* Required action *
I would like you to return all of the records exactly as they stand.

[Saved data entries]
Start of Block

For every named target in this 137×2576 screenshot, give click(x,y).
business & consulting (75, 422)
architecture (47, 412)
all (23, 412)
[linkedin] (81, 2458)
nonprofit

End of Block

* Your solution *
For every named target in this 137×2576 screenshot, give click(x,y).
business & consulting (75, 422)
architecture (47, 412)
all (23, 412)
[linkedin] (81, 2458)
nonprofit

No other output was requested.